Sur le papier le produit va plus loin qu'un simple smartphone ou baladeur, mais reste dans des références classiques de salon, pas d'une ambition démesurée. Le prix reste une limite logique, ce qui ne veut pas dire qu'il ne fera pas de miracles.
Enfin, terminons sur ses possibilités de branchement USB. La prise USB est de type B, ce qui est plutôt archaïque, mais encore répandu sur les DAC/Ampli, mais peut potentiellement se raccorder à un smartphone ou autre (en trouvant le bon câble). Rien ne dit en revanche que l'alimentation sera suffisante. Pour ce dernier cas de figure, il est possible de raccorder le iFi Audio Zen Dac sur secteur via un adaptateur dédié, malheureusement en option et assez dispendieux.
On ne peut plus simple d'emploi
En pratique, le modèle est aussi clés en main qu'il prétend être. Un simple branchement en USB-A le fait reconnaître immédiatement comme un périphérique audio, quelle que soit la plateforme (testé sur Windows 10 et Mac OsX Mojave). Si en théorie il n'y a pas de réglage de gain, en pratique c'est exactement le principe du Power Match, plus un terme commercial déguisé qu'autre chose.La fabrication n'est pas incroyable en soi, mais le modèle fait très bien illusion grâce à son bon assemblage et sa construction tout métal. Pas de petits détails faits à la va-vite ou de véritables défauts formels.
Ses patins en caoutchouc font qu'il s'intègre très bien dans un environnement bureau. Seul regret pour l'utilisateur PC : l'absence d'entrée micro. Le iFi Audio Zen Dac aurait clairement gagné à intégrer cette prise. Deux de ses concurrents directs, les Schiit Audio Hel et Fulla 3 (190$ et 100$, mais non importés) ne font pas l'impasse dessus, devenant plus intéressants pour le gamer.

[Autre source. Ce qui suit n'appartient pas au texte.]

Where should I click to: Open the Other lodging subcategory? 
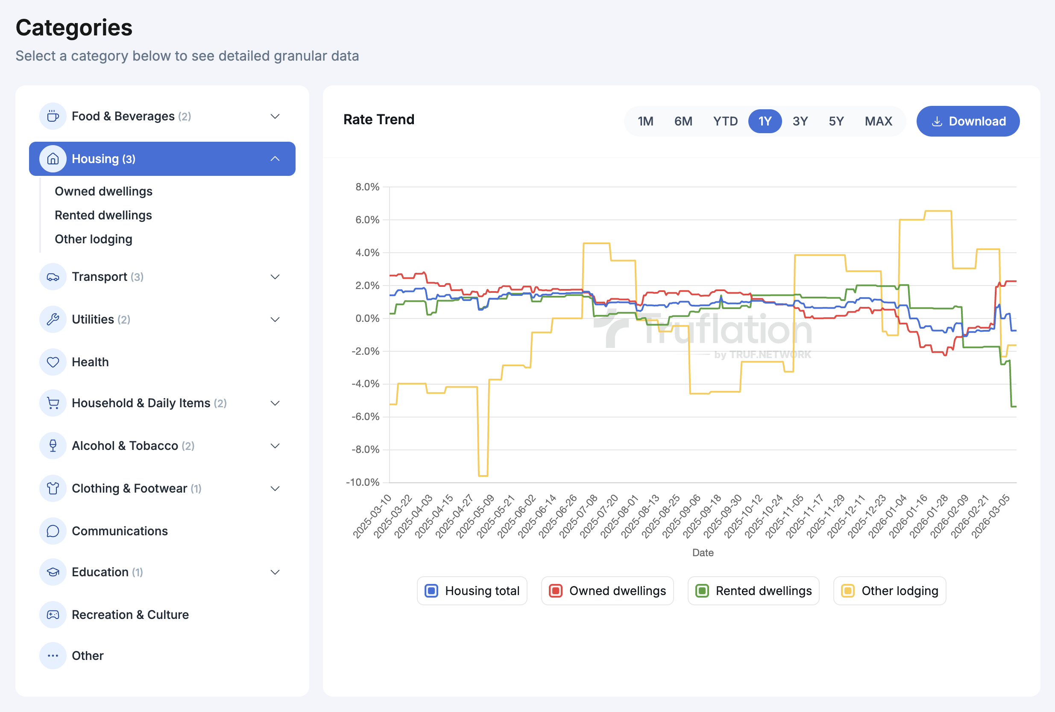[x=94, y=239]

Une écoute douce et technique
Difficile de ne pas sentir le gain par rapport à une sortie casque standard d'ordinateur. Bien que la puce et l'ampli ne soient pas les plus haut de gamme du monde, leurs qualités les font rentrer de plain-pied dans l'univers de salon. Le iFi Audio Zen Dac réussit alors son niveau d'équilibriste entre puissance et maitrise, mais également entre sonorité détaillée et signature agréable. Les puces Burr Brown sont réputées plus difficiles à gérer que les références ESS Sabre ou AKM, et le Zen Dac s'en tire parfaitement.Comparé à des équivalents Schiit audio de ces ordres de prix, le modèle parait moins sec et un peu moins analytique, mais pas moins technique pour autant. Il plaira facilement aux adeptes d'un son très détaillé et passe-partout, suffisamment profond et large pour se marier avec de bons casques hifi. Les Schiit Audio restent plus détaillés à l'oreille, mais un peu moins musicaux, plus froids, la puce du Zen Dac manie parfaitement l'équilibre douceur/neutralité, il n'est pas une caricature du modèle coupant les aigus à la truelle.

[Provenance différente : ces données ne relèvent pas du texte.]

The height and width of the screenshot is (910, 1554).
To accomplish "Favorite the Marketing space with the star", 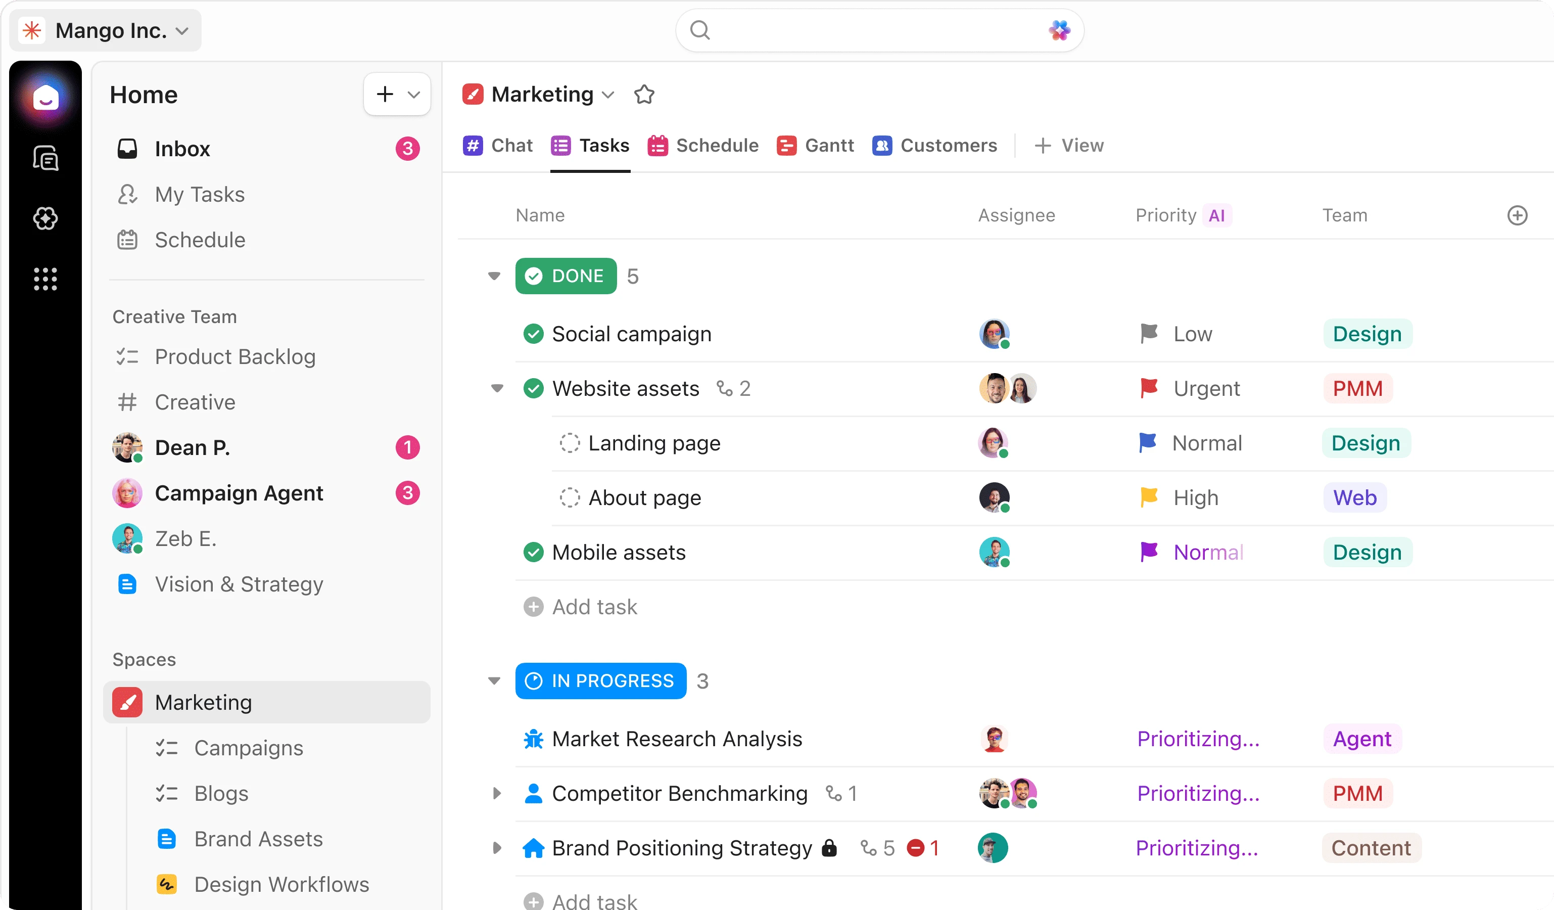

Testé avec les casques Grado Sr80e, Audeze LCD-GX, Audeze-LCD3i, Sennheiser HD800 ainsi que quelques références nomades et intra-auriculaires, il m'a été difficile de lui reprocher quelque chose pour son tarif. De là à voir un tueur "faisant aussi bien que des modèles valant 5 fois plus cher", ce serait plus qu'exagéré.
Il y a plus détaillé, plus large, mais difficile à trouver dans sa gamme de prix. Pour un peu plus de "gras" dans l'écoute, l'option TrueBass gère intelligemment sa fonction de booster de basses. L'envol est progressif et permet de simplement donner plus de corps à l'écoute.
En l'état, son concurrent le plus proche sur le marché français risque d'être le Fiio K5Pro, un peu plus cher, plus épais, mais doté de composants plus récents et plus complets sur sa connectique.